Analyzing Pre-Indo-European Theory of Etruscan Language Origins Using Topological Data Analysis
Helena Welch
Los Alamos High School and Welch Homeschool, Los Alamos

ABSTRACT

High-dimensional data is often difficult to analyze because of the exponential growth of the size of the space in which the data lives as the dimension increases. (Keogh & Mueen, 2017; Altman & Krzywinski, 2018) One example of high-dimensional data comes from language, which contains many different characteristics (dimensions) with which it can be quantified, but not always sufficient data to detect patterns in it. This is especially true for ancient languages, as there is a sparsity of texts from which to draw. (Drikvandi & Lawal, 2023) The ancient Etruscan language is currently classified as a non-Indo-European isolate.

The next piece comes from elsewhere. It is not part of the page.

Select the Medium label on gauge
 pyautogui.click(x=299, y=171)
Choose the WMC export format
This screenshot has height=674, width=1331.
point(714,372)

However, the Etruscans lived in an Indo-European-speaking region and appear to be genetically related to Indo-Europeans. (Horvath, 2019; Posth et al., 2021) This study aims to bring a quantitative measure, topological data analysis (TDA), to ongoing investigations of Etruscan to more concretely determine Etruscan’s similarity to different Indo-European languages. Phonetic patterns in a specific word list translated into different languages by large-language models are encoded, and the distance between two given phonemes based on this encoding is calculated. Results indicate that Sanskrit has the highest correlation to Etruscan. Etruscan appears similar to older Indo-European languages and thus may be older than neighboring languages, explaining its uniqueness compared to Indo-European languages that developed later in time.